» **DIRECTIVE**
Pull out every line in the listing below that contains the word "should".

» **DATASET ROWS**

**********

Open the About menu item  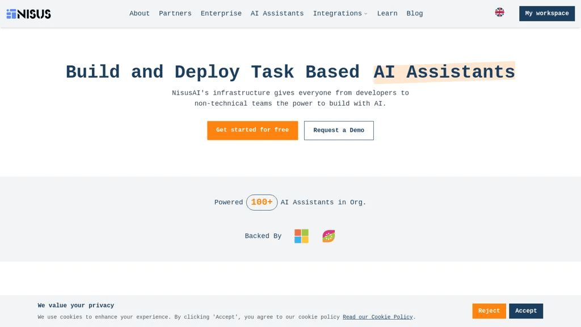(x=140, y=14)
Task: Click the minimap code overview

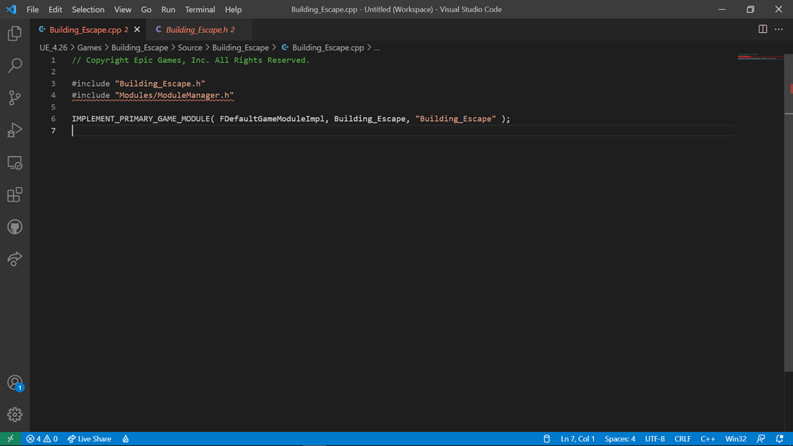Action: [x=760, y=57]
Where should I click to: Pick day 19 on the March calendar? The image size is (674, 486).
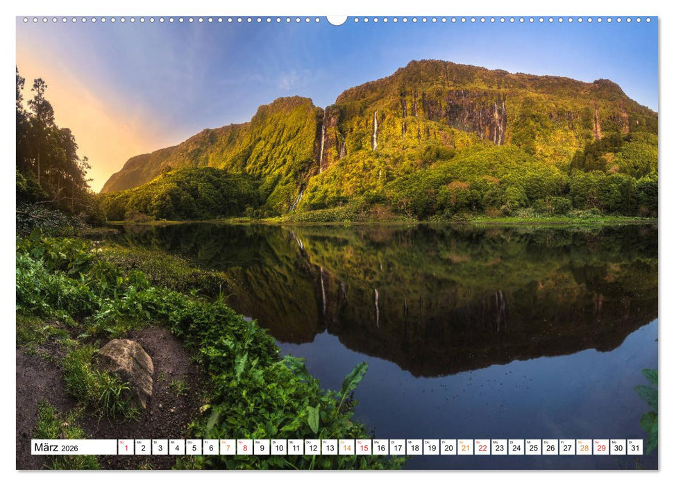[431, 447]
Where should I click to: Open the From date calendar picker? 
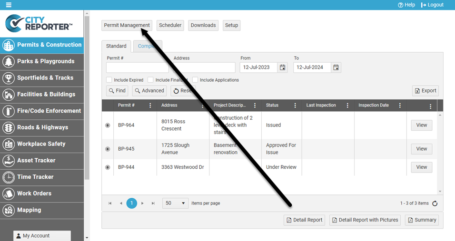[283, 67]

**********

» **TASK SOLUTION**
Where should I click to: Pick day 19 on the March calendar? The image size is (674, 486).
Where should I click to: Open the From date calendar picker? 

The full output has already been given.